You might be paying more than expected

It’s not uncommon to walk away from a dealership having been sweet-talked into purchasing other extras like extended warranty, metallic paint, fabric protection and car mats. In many instances, these are items that you probably didn’t anticipate on purchasing. What’s more, they could be factored into the total price of the transaction, so finance costs are going to be greater.

Another thing to consider is your negotiating power, which ironically, often diminishes when seeking dealer finance. You may have less room to work the price of the vehicle down, since dealers will argue that the headline figure of the interest rate is lower than you might secure elsewhere. Thankfully, last year regulations were introduced that ensure a dealer can no longer charge a higher interest rate than that they secure from a lender.

Contingent criteria could restrict your decision making

As we mentioned earlier, dealer finance is often sold under the guise of lower interest rates. However, this will typically be restricted to a finite period, usually just three years. If you can work with that timeframe, then great, otherwise you may be left with a balloon payment that could strain your cash flow position, or require you to make other sacrifices along the way to save up the required cash.

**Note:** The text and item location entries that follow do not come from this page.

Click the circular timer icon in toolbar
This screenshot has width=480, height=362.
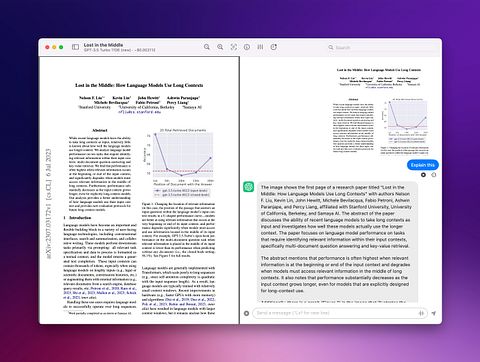(274, 47)
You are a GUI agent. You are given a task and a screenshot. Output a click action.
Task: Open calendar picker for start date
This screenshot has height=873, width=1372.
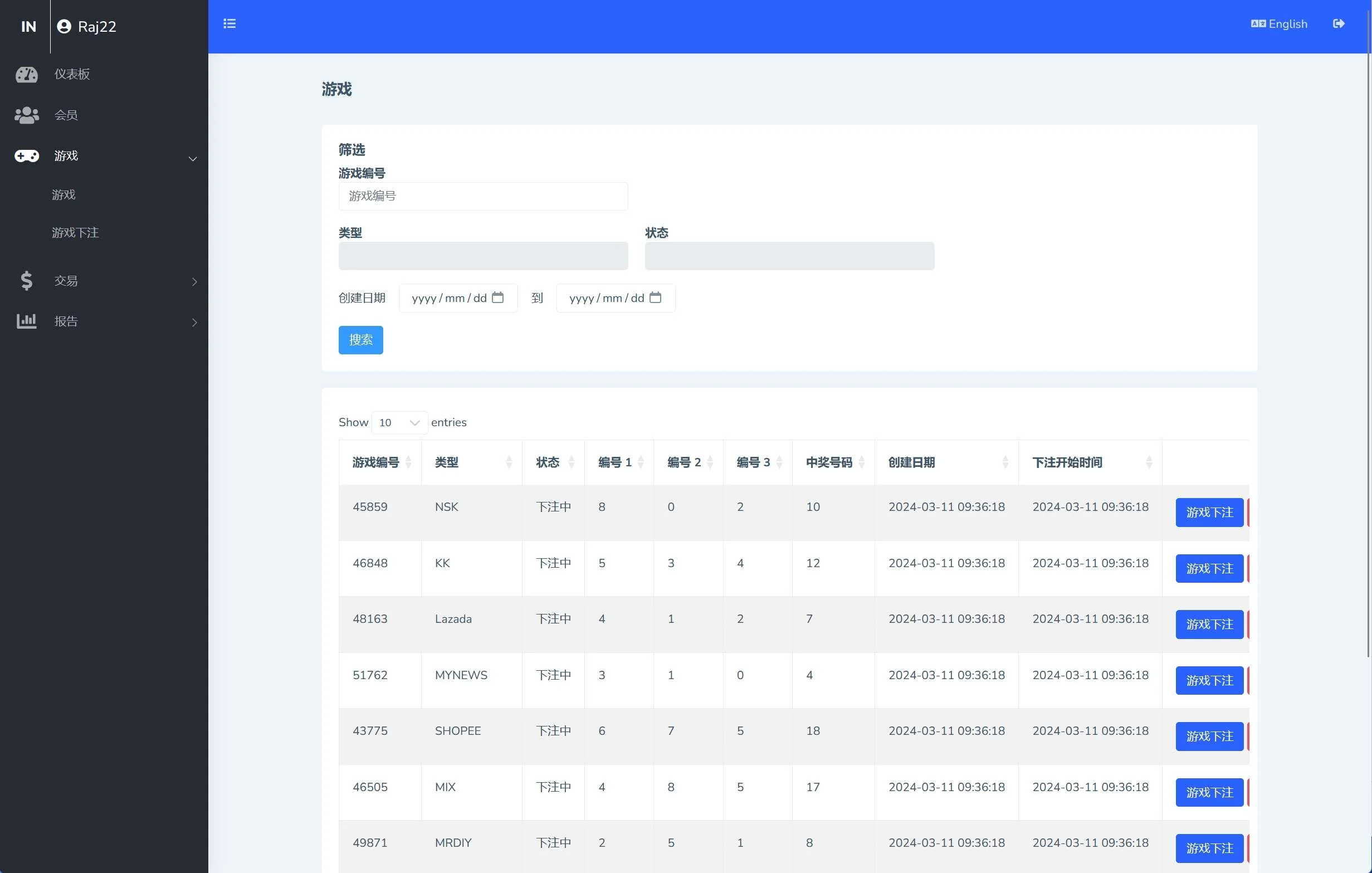(x=497, y=297)
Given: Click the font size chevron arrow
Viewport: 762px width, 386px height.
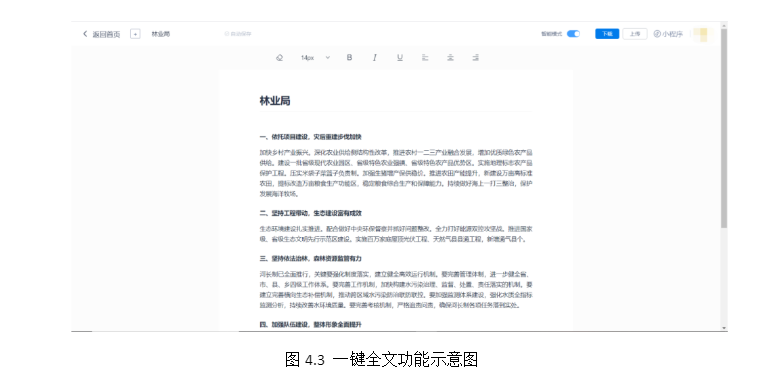Looking at the screenshot, I should [328, 57].
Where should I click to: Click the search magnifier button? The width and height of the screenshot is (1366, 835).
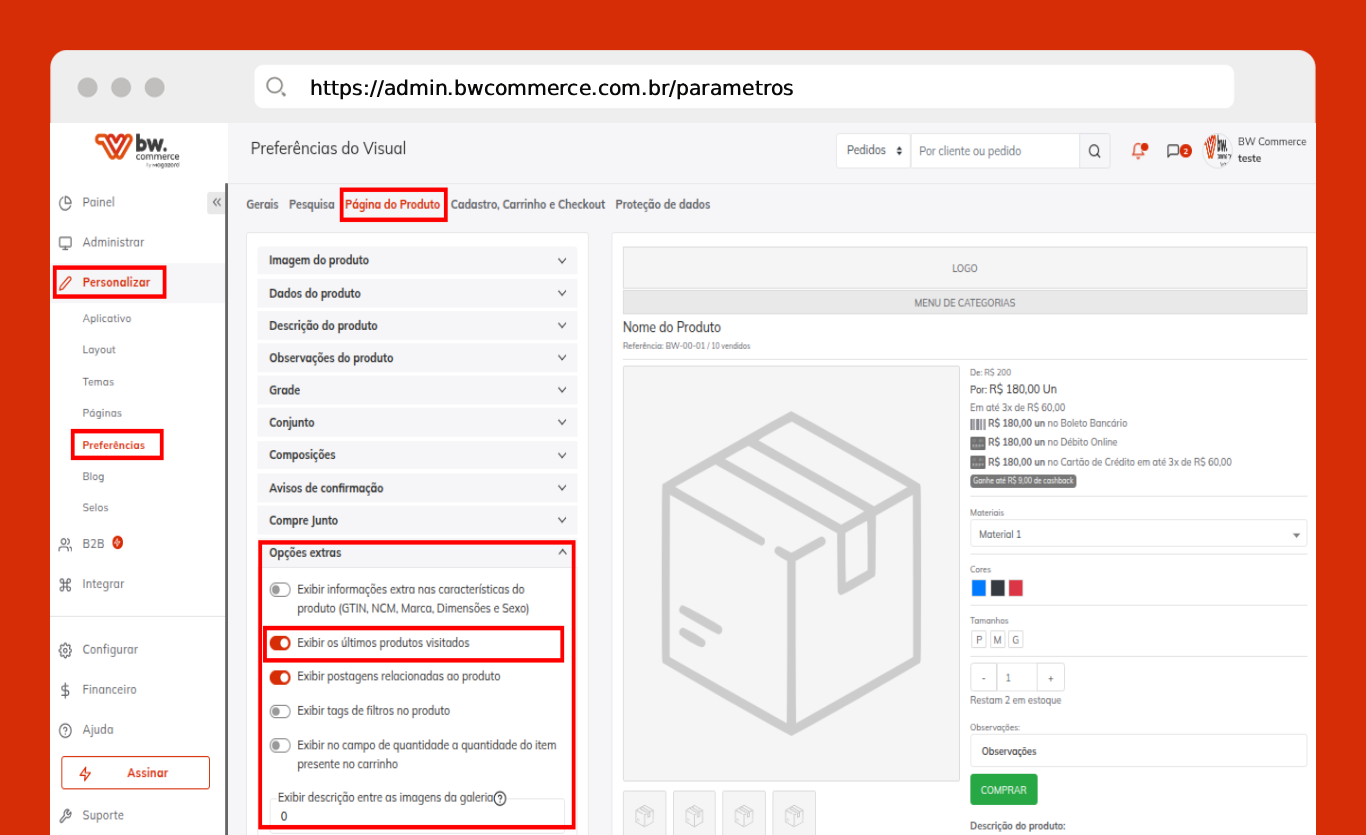click(x=1094, y=151)
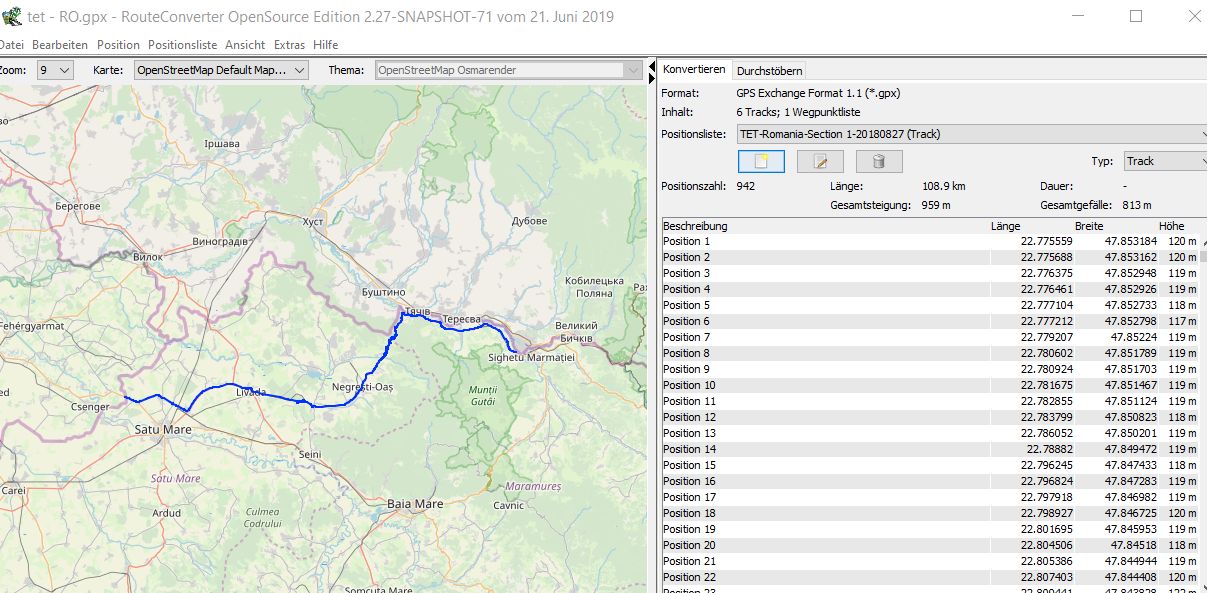Screen dimensions: 1207x593
Task: Open the Typ dropdown showing Track
Action: (x=1163, y=161)
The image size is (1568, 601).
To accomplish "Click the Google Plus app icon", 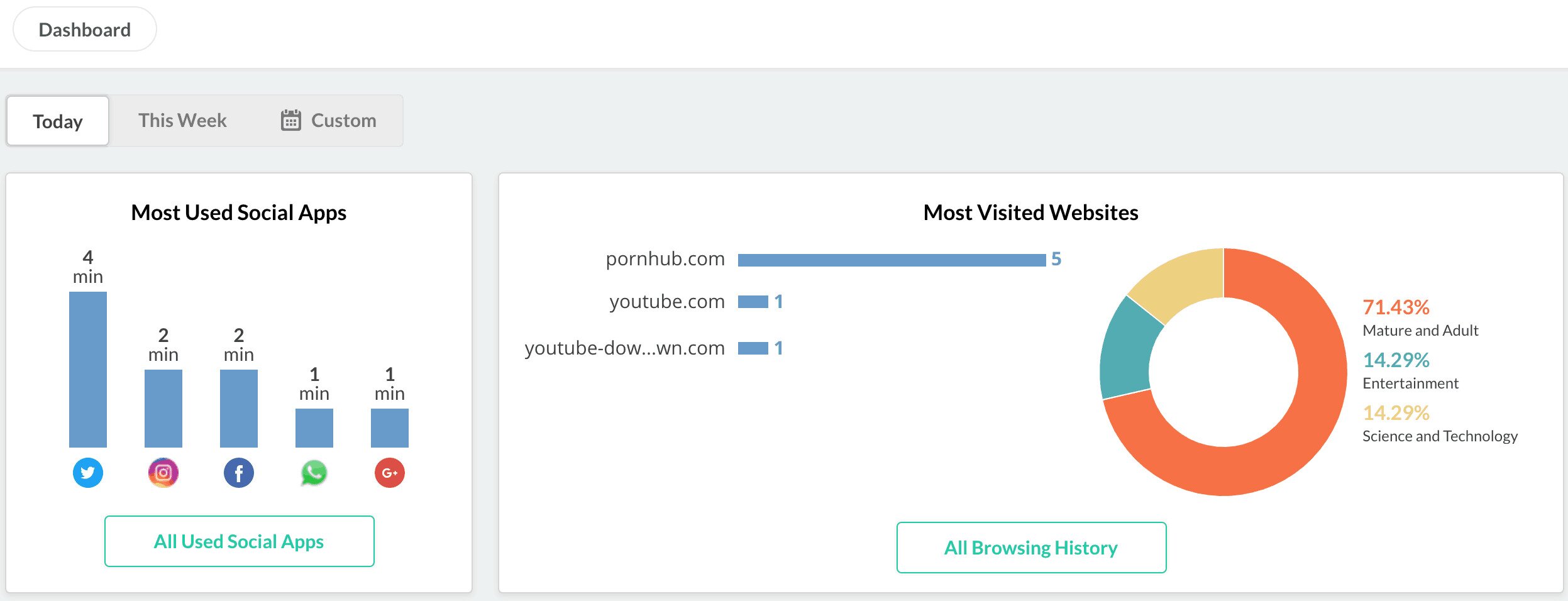I will (x=390, y=473).
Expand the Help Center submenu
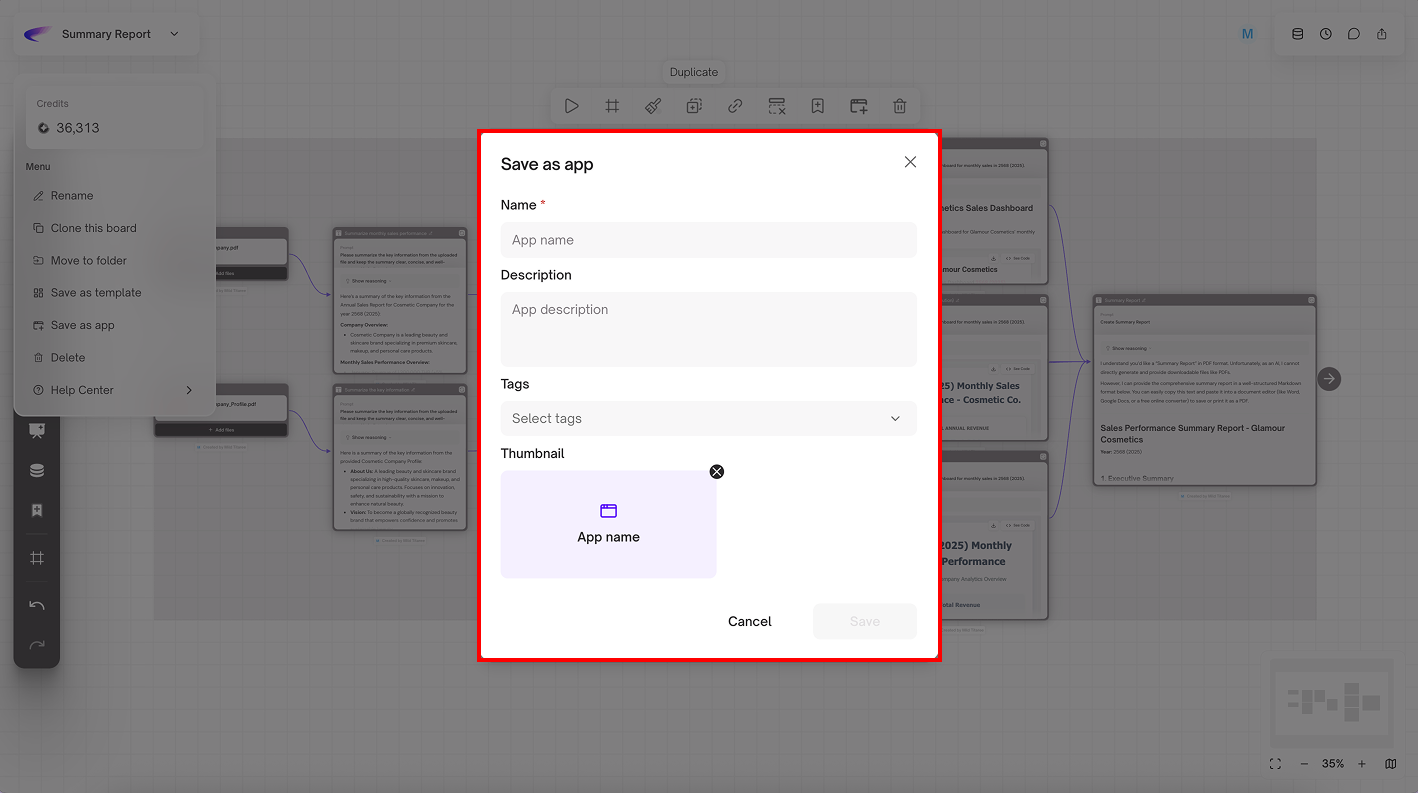Screen dimensions: 1418x793 (188, 390)
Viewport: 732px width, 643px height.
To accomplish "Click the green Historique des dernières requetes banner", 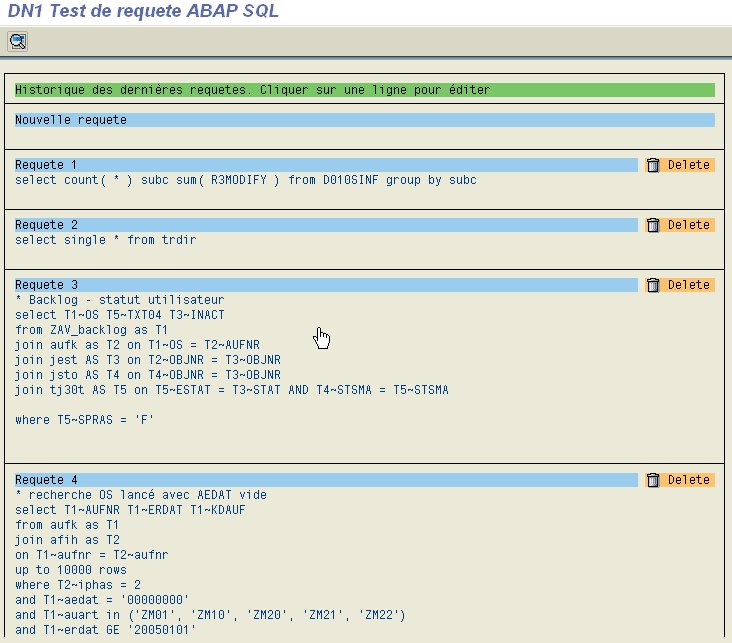I will click(365, 90).
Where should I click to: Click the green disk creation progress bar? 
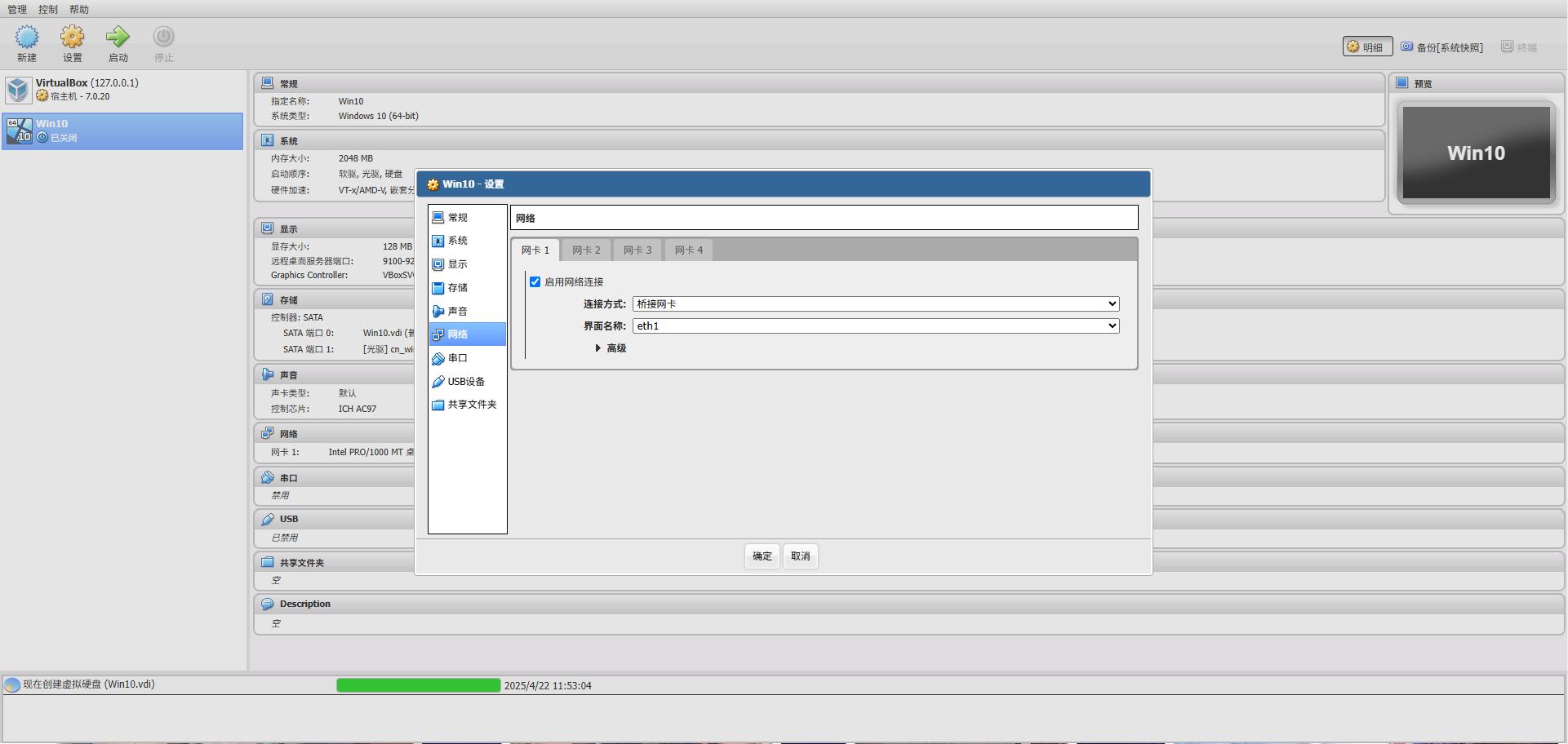pos(418,686)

To be eligible for low interest rate financing, your choice of vehicle will be restricted to certain makes and models, generally favouring new cars only. Of course, this also happens to align with cars that depreciate quickly over the tenure of the finance, so you will be accumulating debt for a rapidly depreciating asset. Finally, dealership finance is restricted to those with good credit, so in the case of buyers with a poor credit rating, they will still need to arrange their car loan elsewhere.